In modern society, energy has become a means for attaining comforts of life in various forms: thermal comfort, visual comfort, instant communication, instant food preparation, comfortable travel, etc. In the developing world, energy provision and availability mean a vehicle for achieving reasonable livelihoods. Viewed from this viewpoint, energy is a means for improving the quality of livelihoods through its use in various economic activities: from helping women in rural areas to reducing their reliance on manual activities to the provision of better educational materials to their children through distance learning through media powered by electricity. Even simple electric lighting for evening study and economic activity is an important aid to education that is easily taken for granted by those who have it.

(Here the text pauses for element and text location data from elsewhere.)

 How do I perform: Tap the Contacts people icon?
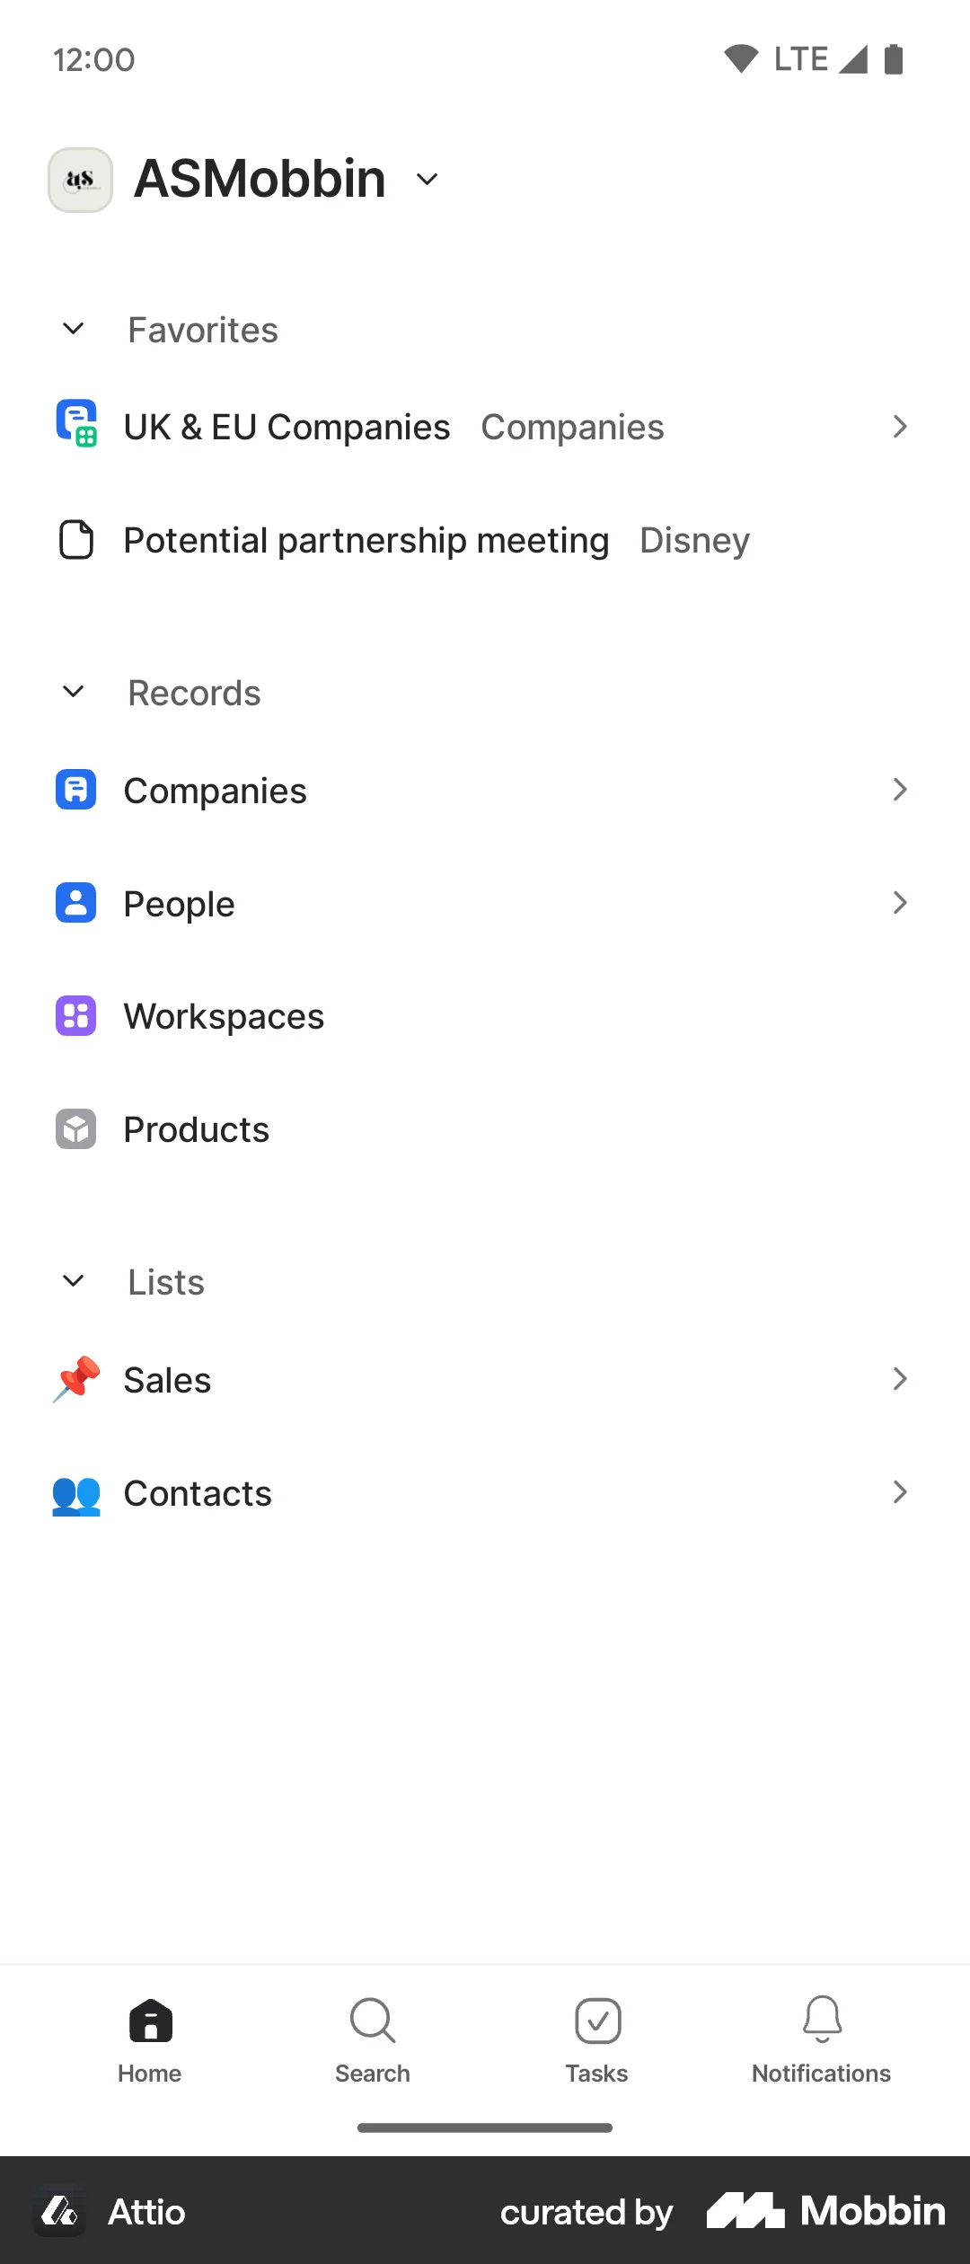(x=76, y=1494)
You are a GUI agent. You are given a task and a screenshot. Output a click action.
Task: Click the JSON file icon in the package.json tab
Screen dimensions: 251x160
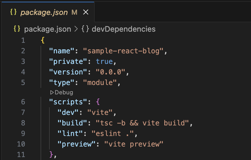click(x=13, y=12)
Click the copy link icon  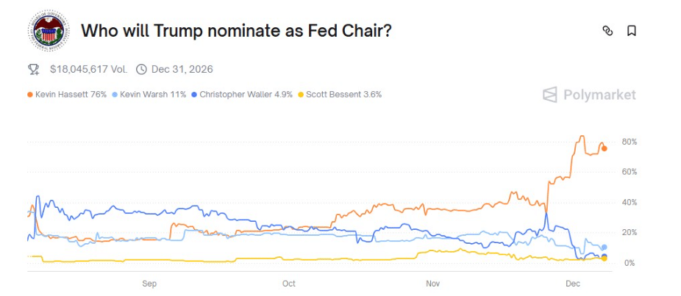[x=607, y=31]
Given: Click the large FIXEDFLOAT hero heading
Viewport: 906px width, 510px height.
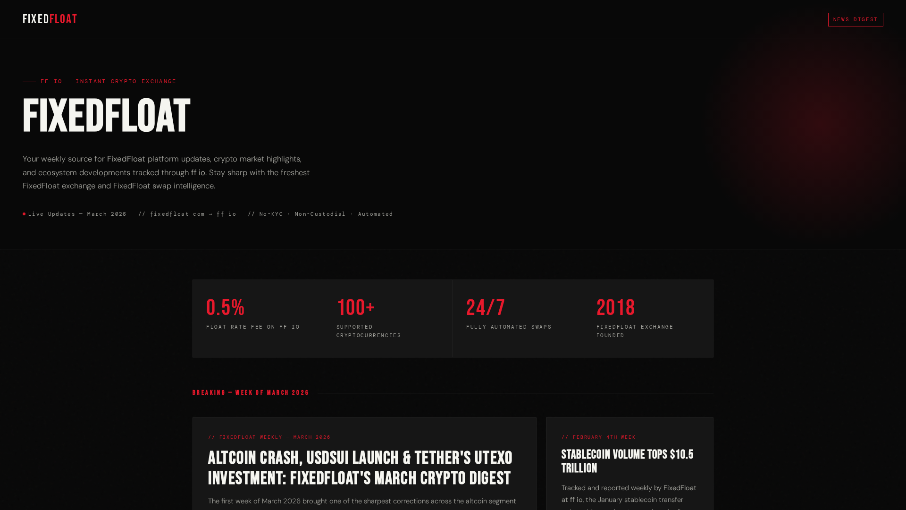Looking at the screenshot, I should (x=107, y=116).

In a nutshell, “energy is vital for eradicating poverty, improving human welfare and rising living standards.” [6].

“Electricity particularly is an important and sometimes irreplaceable input to modern productive activities, dissemination of information and other services industries.” (id., p. 879).

Asia, the largest and most populous continent on Earth, consists of countries and groupings of countries with diverse economic, political, social, and development status. Japan, an East Asia industrialized nation, relies on imported fossil fuel (LNG, coal and oil) for its domestic consumption [7]. It also had 54 nuclear plants operating in 2010 that met 31.5 percent of the national electricity demand although the operation of the nuclear plants ceased after the Fukushima disaster in 2011. China, the world most populous country, has been experiencing consistently high economic growth in recent decades, resulting in rapidly growing energy demand, and the renewal and expansion of electricity generation, and transmission infrastructure. China’s fossil fuel, nuclear, and renewable energy resources have consequently been developed at a world-leading pace. India and ASEAN countries are expected to have accelerated increase in energy consumption due to their significant growth potential in the future. Nonetheless, there is an urgent need for innovative ways to generate power in socially, economically, and environmentally sustainable ways in Asia with energy demand projected to almost double in Asia due to economic growth and growing population.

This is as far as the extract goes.